Les mots du procureur se répandent dans l'austère salle d'interrogatoire de Yokohama, au Japon. Yamato Eguchi est assis, silencieux et presque immobile, seul face au procureur, sur un simple bureau métallique, les yeux fermés et le dos contre un mur blanc.

« Vous êtes juste pénible. Vous n'êtes qu'un emmerdeur. »

La pluie d'injures et d'humiliations du procureur se poursuit pendant 56 heures sur 21 jours.

À un moment donné, il sort les bulletins scolaires d'Eguchi lorsqu'il était au collège.

« Il semble que vous n'étiez pas très bon en maths, en sciences ou dans n'importe quel domaine scientifique. »

Tout cela n'a rien à voir avec l'accusation portée contre Eguchi, qui en 2018 était un avocat accusé d'avoir incité son client à faire une fausse déclaration concernant un accident de voiture. La litanie de reproches et de dénigrements semble être un objectif en soi.

Et c'est typique du Japon. Les lecteurs réguliers du Brief du Jour se souviendront peut-être de notre analyse du "système de justice des otages" japonais - hitojichi-shiho - dans lequel vous êtes essentiellement considéré comme coupable dès que vous êtes un suspect en détention, bien avant qu'un procès ne commence.

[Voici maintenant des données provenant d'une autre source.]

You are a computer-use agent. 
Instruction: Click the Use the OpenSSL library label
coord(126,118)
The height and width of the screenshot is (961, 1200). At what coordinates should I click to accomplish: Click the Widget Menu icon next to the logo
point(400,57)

Les autorités portent atteinte à vos droits les plus fondamentaux. Elles tentent de vous priver du droit de garder le silence, vous interrogent en l'absence de votre avocat et vous contraignent à avouer en vous refusant la liberté sous caution. Elles vous placent souvent en détention provisoire pendant longtemps - parfois pendant des mois, voire plus d'un an - pour vous arracher des aveux, que vous soyez coupable ou non.

Mais ce qui est inhabituel dans le cas d'Eguchi, c'est qu'il existe une vidéo de l'interrogatoire abusif. Eguchi a intenté une action en justice contre le gouvernement, demandant réparation à l'État pour ce qu'il a enduré pendant sa garde à vue en 2018. Certains des enregistrements vidéo des interrogatoires d'Eguchi ont été diffusés au tribunal il y a quelques semaines, et ils sont maintenant sur YouTube à la disposition du monde entier (avec même des sous-titres en anglais).

Cela a suscité l'indignation de l'opinion publique japonaise. À juste titre.

Cette série de clips vidéo illustre un grand nombre des problèmes inhérents au "système de justice de l'otage au Japon". Outre les harangues et les insultes à l'encontre d'Eguchi, le procureur se moque de son droit de garder le silence (le droit de ne pas s'incriminer soi-même). Eguchi n'a pas d'avocat pour le représenter - il n'a pas été autorisé à en avoir un.

Ces mêmes pratiques abusives ont donné lieu à d'innombrables condamnations injustifiées et ont brisé tant de vies et de familles à travers le Japon.

Il faut espérer que les images vidéo et l'indignation du public contribueront à la mise en œuvre des réformes dont le système de justice pénale japonais a désespérément besoin. La Diète du Japon, le parlement national, devrait d'urgence le mettre en conformité avec les normes internationales : protéger le droit de ne pas s'incriminer soi-même, par exemple, et permettre aux avocats d'être présents lors des interrogatoires.

L'approche globale du système de justice pénale japonais doit être fondamentalement modifiée. Les personnes doivent être considérées comme innocentes jusqu'à ce que leur culpabilité soit prouvée devant un tribunal. Personne ne devrait être présumé coupable dès le départ, puis soumis à des traitements humiliants pendant des semaines.